**Extrait du texte:**

Mme la présidente. Nous en venons à deux questions du groupe Les Républicains.

La parole est à M. Éric Diard.

M. Éric Diard. Permettez-moi tout d'abord de rendre hommage aux deux surveillants de prison de Condé-sur-Sarthe grièvement blessés aujourd'hui, mais aussi aux policiers du RAID. J'invite tous mes collègues à prendre conscience de la gravité de la situation dans nos prisons, que la radicalisation des détenus transforme en véritables poudrières. (M. Éric Coquerel applaudit.)

M. Jean-Paul Lecoq. Nous sommes d'accord.

M. Éric Diard. Lorsque je veux assister à un match, je suis systématiquement fouillé à l'entrée du stade. En revanche, pour ne pas heurter la Cour européenne des droits de l'homme, la fouille systématique des visiteurs est impossible à l'entrée des prisons ! Vous pouvez y introduire des couteaux aux lames en céramique indétectables par les portiques et poignarder tranquillement les surveillants !

Ma question concerne la loi votée ici le 5 février dernier et visant à garantir le maintien de l'ordre public. Le Sénat devrait l'adopter à l'identique, ce qui ne nous permettra pas d'en débattre à nouveau. Il ne s'agit pas d'une loi de circonstances, puisqu'elle avait été déposée dès juin au Sénat par M. Retailleau. Son article 2,  largement critiqué, en demeure la colonne vertébrale. Or le président de la commission des lois du Sénat a rappelé le risque d'inconstitutionnalité de cet article.

Suite aux événements dramatiques du 1er mai et de décembre dernier, j'ai interrogé à plusieurs reprises le ministre de l'intérieur lors des séances de questions au Gouvernement, car il devient impératif de sortir de ces rassemblements les casseurs qui nuisent aux manifestants pacifiques.

Madame la ministre, avez-vous un plan B, au cas où le Conseil constitutionnel censurerait l'article 2 ?

Mme la présidente. La parole est à Mme la garde des sceaux.

Mme Nicole Belloubet, garde des sceaux. Je n'ai pas de plan B, monsieur le député, car je ne préjuge jamais de la décision du Conseil constitutionnel. Je la respecte et je la lis attentivement avant de construire une alternative, si nécessaire.

Jusqu'à la conception de ce texte, nous avons agi sur réquisition des procureurs pour permettre aux préfets, avant la manifestation, dans des cadres précis, de prendre certaines mesures. Le législateur a souhaité renforcer les types de réponses disponibles. Puisque vous évoquez l'article 2, rappelons que des critères précèdent l'édiction de la mesure administrative et le contrôle du juge. L'équilibre et la proportionnalité me semblent donc respectés. Attendons la décision que rendra le Conseil constitutionnel dans sa sagesse.

**Données fournies:**
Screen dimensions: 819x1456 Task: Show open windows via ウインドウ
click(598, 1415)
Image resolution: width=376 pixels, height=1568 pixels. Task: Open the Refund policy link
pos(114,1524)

**Actions requises:**
a - Résumez l'extrait en deux phrases.
b - Répondez brièvement à ces questions sur l'extrait :
(i) Qui avait déposé la loi au Sénat dès juin ?
(ii) Dans quelle prison les deux surveillants ont-ils été grièvement blessés ?
(iii) Sur réquisition de qui a-t-on agi jusqu'à la conception du texte, selon la garde des sceaux ?
c - Recopiez dans l'extrait tout le passage allant de "Mme la présidente. Nous" jusqu'à "Nous sommes d'accord." inclus.
Les lignes n'ont aucun rapport avec l'extrait.

**Réponses fournies:**
a - Éric Diard rend hommage aux deux surveillants de prison de Condé-sur-Sarthe grièvement blessés et dénonce l'impossibilité de fouiller systématiquement les visiteurs à l'entrée des prisons, puis il demande à la ministre si elle a un plan B au cas où le Conseil constitutionnel censurerait l'article 2 de la loi votée le 5 février visant à garantir le maintien de l'ordre public. La garde des sceaux, Nicole Belloubet, répond qu'elle n'a pas de plan B car elle ne préjuge jamais de la décision du Conseil constitutionnel, et ajoute que l'équilibre et la proportionnalité lui semblent respectés.

b -
(i) M. Retailleau.
(ii) La prison de Condé-sur-Sarthe.
(iii) Des procureurs.

c -
Mme la présidente. Nous en venons à deux questions du groupe Les Républicains.

La parole est à M. Éric Diard.

M. Éric Diard. Permettez-moi tout d'abord de rendre hommage aux deux surveillants de prison de Condé-sur-Sarthe grièvement blessés aujourd'hui, mais aussi aux policiers du RAID. J'invite tous mes collègues à prendre conscience de la gravité de la situation dans nos prisons, que la radicalisation des détenus transforme en véritables poudrières. (M. Éric Coquerel applaudit.)

M. Jean-Paul Lecoq. Nous sommes d'accord.